ENTRIES PROVIDED —
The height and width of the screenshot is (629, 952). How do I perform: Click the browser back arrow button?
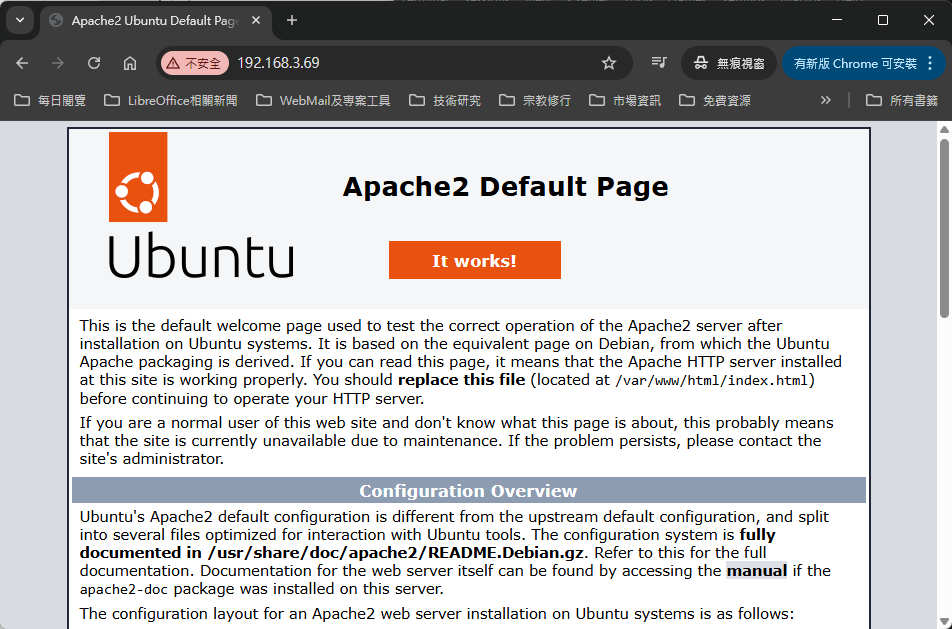point(22,63)
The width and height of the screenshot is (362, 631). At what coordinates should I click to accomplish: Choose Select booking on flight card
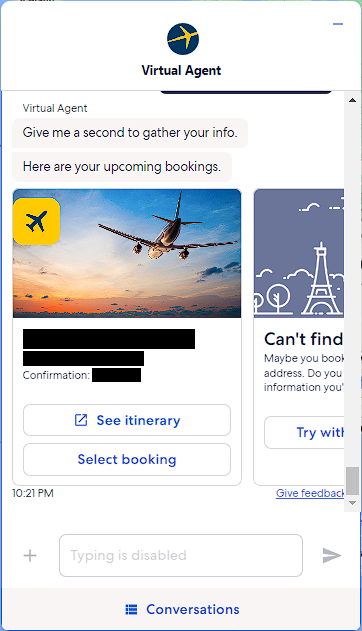pyautogui.click(x=127, y=460)
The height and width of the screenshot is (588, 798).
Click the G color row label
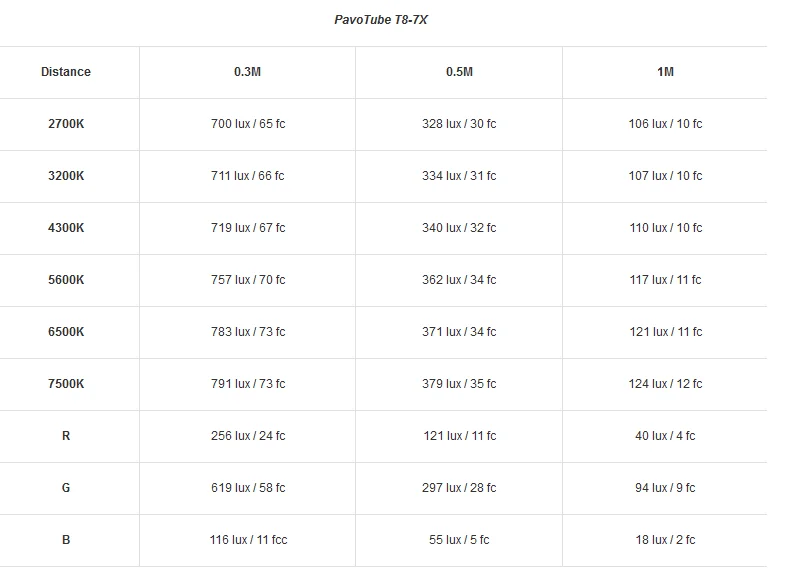(x=66, y=488)
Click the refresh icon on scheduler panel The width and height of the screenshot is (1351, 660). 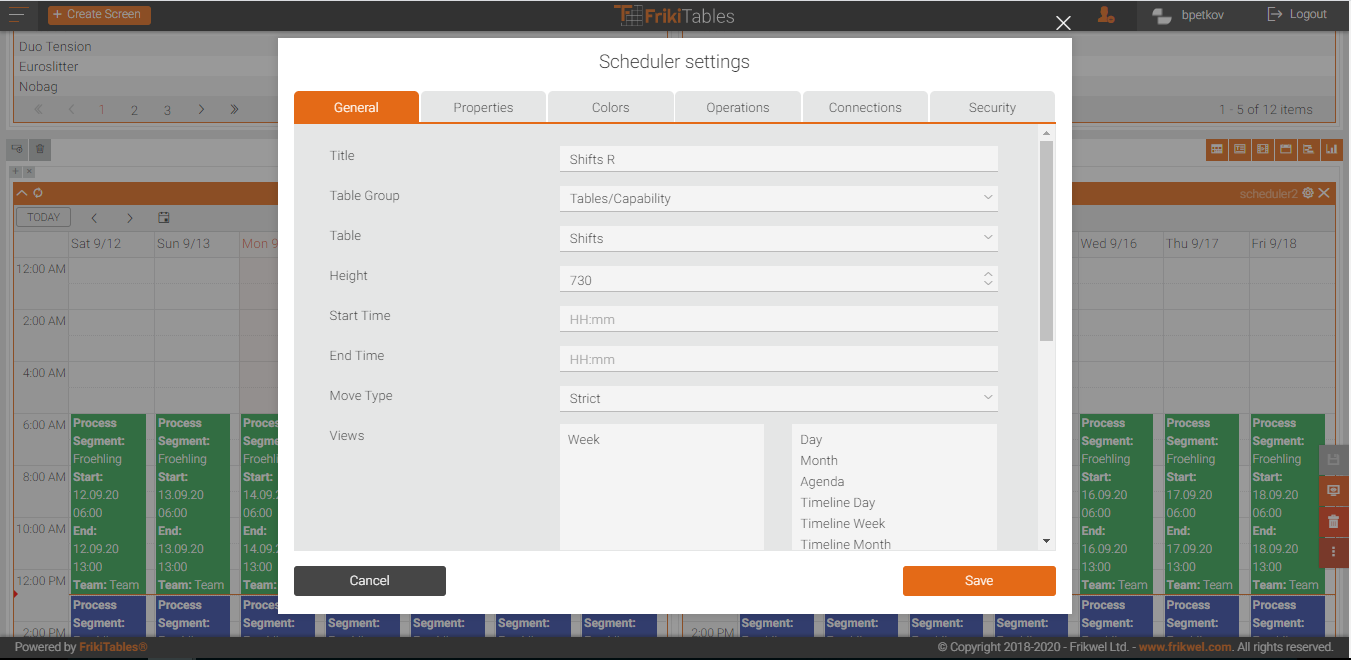click(x=38, y=193)
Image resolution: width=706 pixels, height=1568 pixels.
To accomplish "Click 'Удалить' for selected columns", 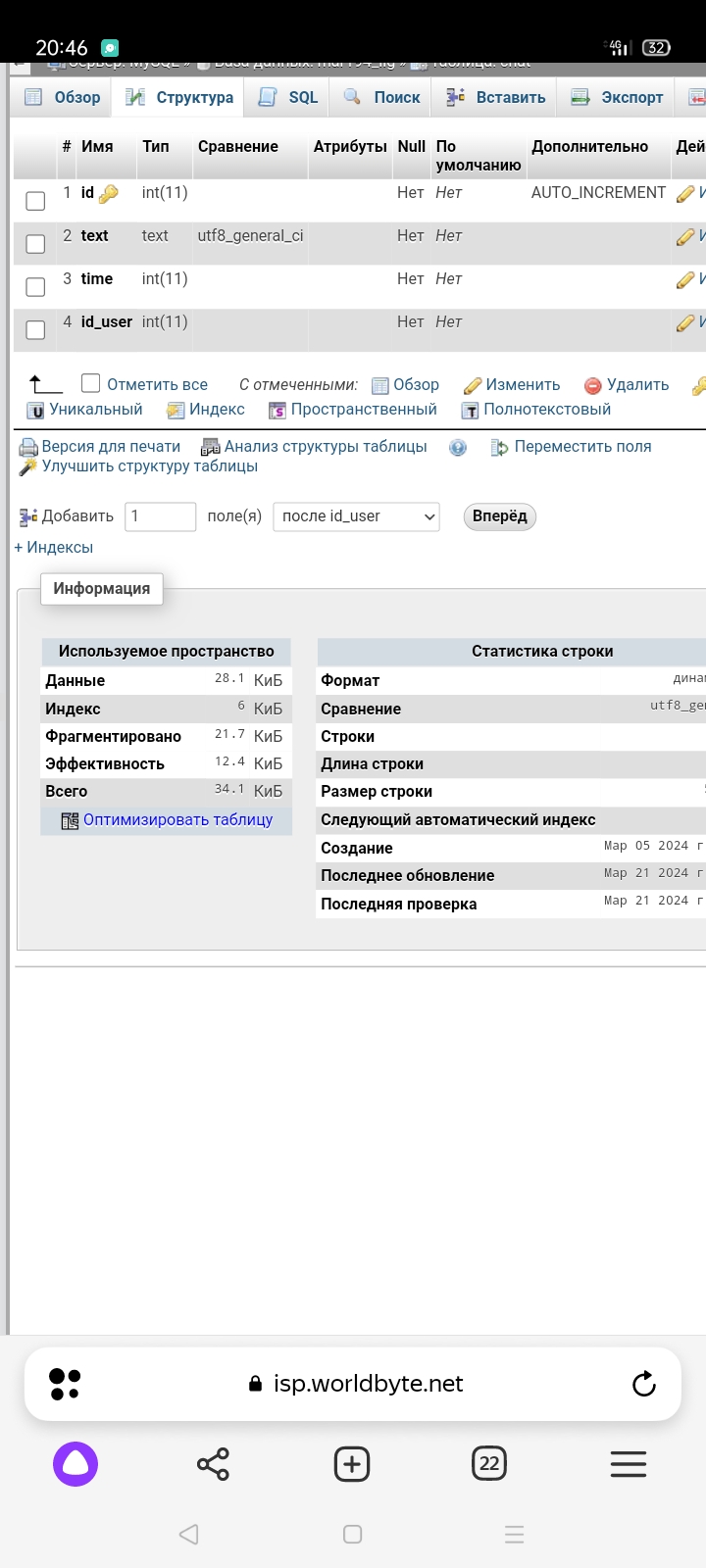I will (628, 385).
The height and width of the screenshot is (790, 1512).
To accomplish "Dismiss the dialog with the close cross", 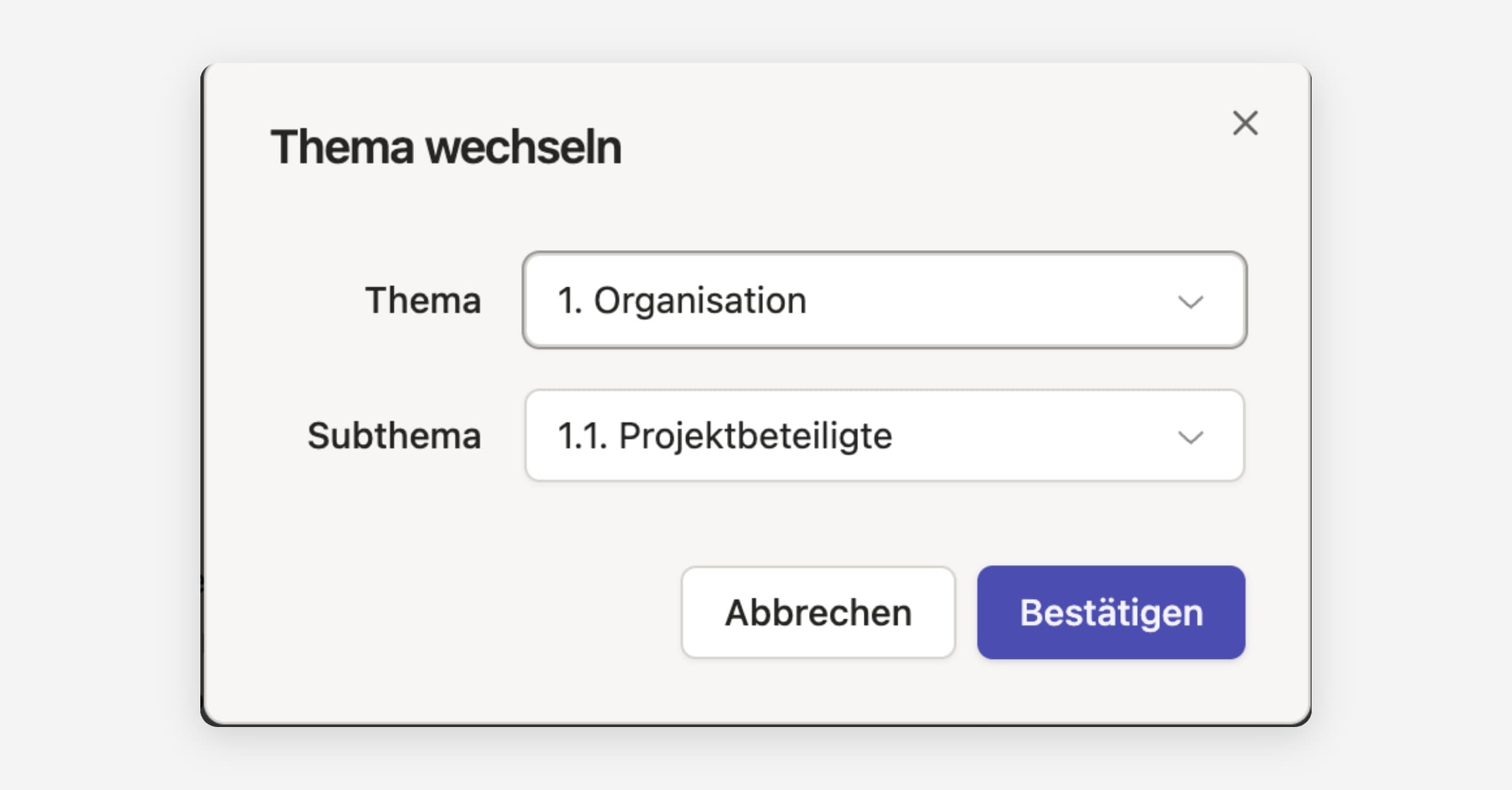I will 1245,123.
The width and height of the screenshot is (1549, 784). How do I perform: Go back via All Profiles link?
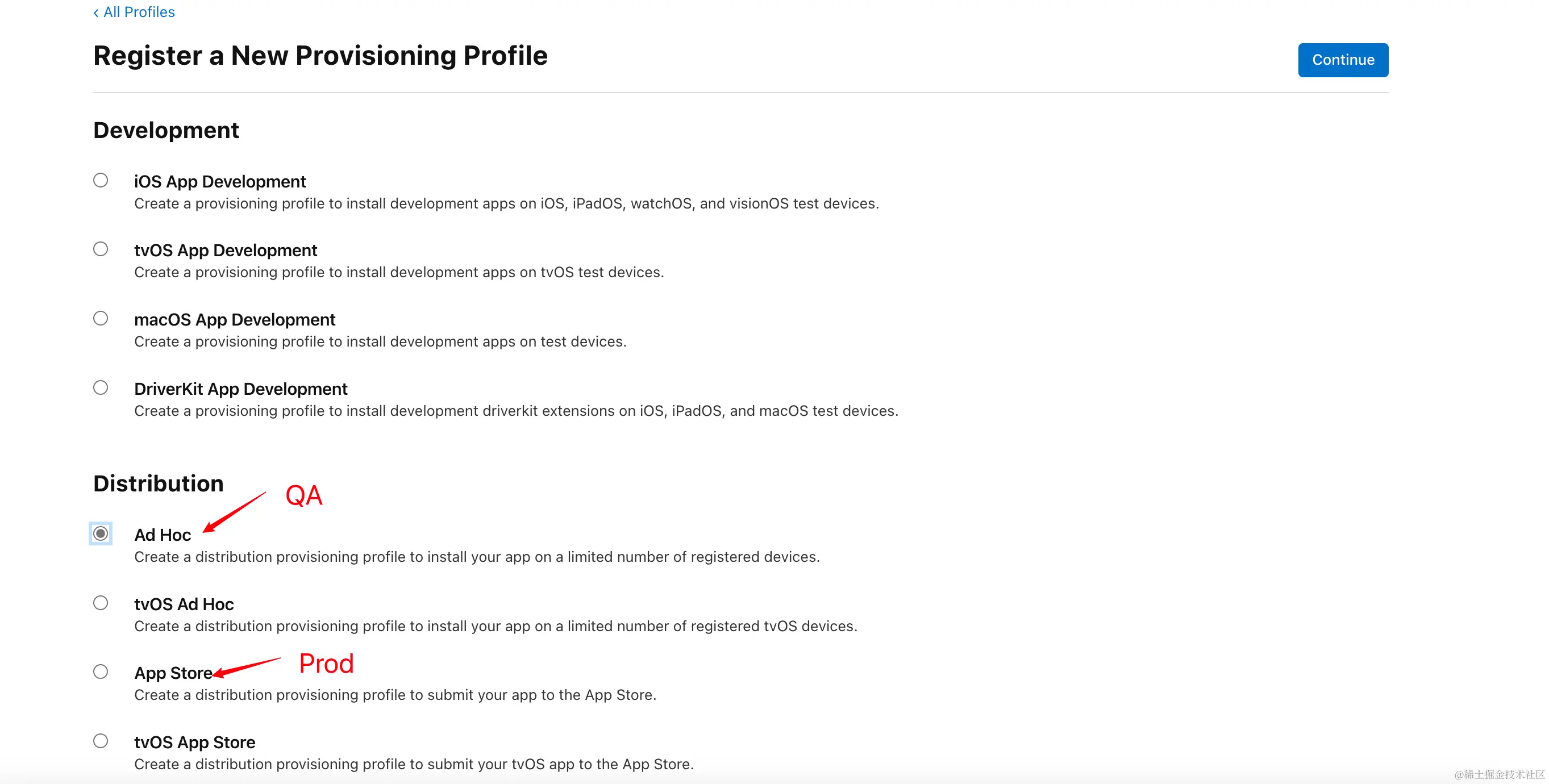[134, 12]
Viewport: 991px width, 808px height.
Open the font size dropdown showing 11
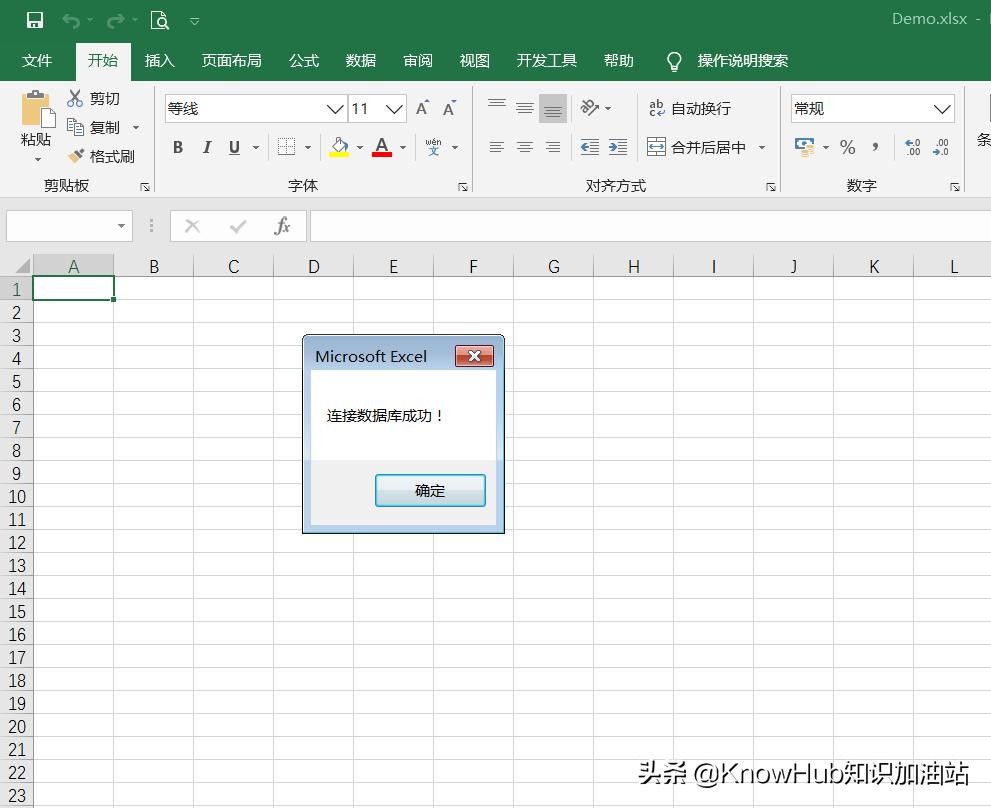[x=394, y=108]
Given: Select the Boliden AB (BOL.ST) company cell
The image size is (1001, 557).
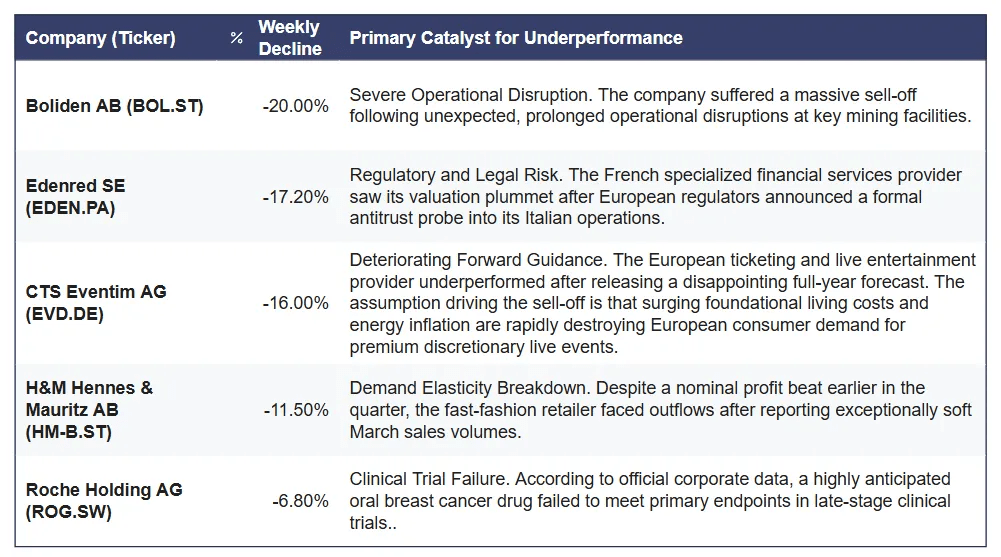Looking at the screenshot, I should (x=115, y=106).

PROBLEM — Please give a word-for-word transcript of the lines from the one holding "The width and height of the screenshot is (1549, 784)." through the final line of the entries, both ends kept, with no pictures.

ANSWER TO THIS TASK —
The width and height of the screenshot is (1549, 784). How do I perform: Go back via All Profiles link?
[134, 12]
Viewport: 991px width, 808px height.
Open the font size dropdown showing 11
[x=394, y=108]
Given: Select the Boliden AB (BOL.ST) company cell
The image size is (1001, 557).
Looking at the screenshot, I should (x=115, y=106).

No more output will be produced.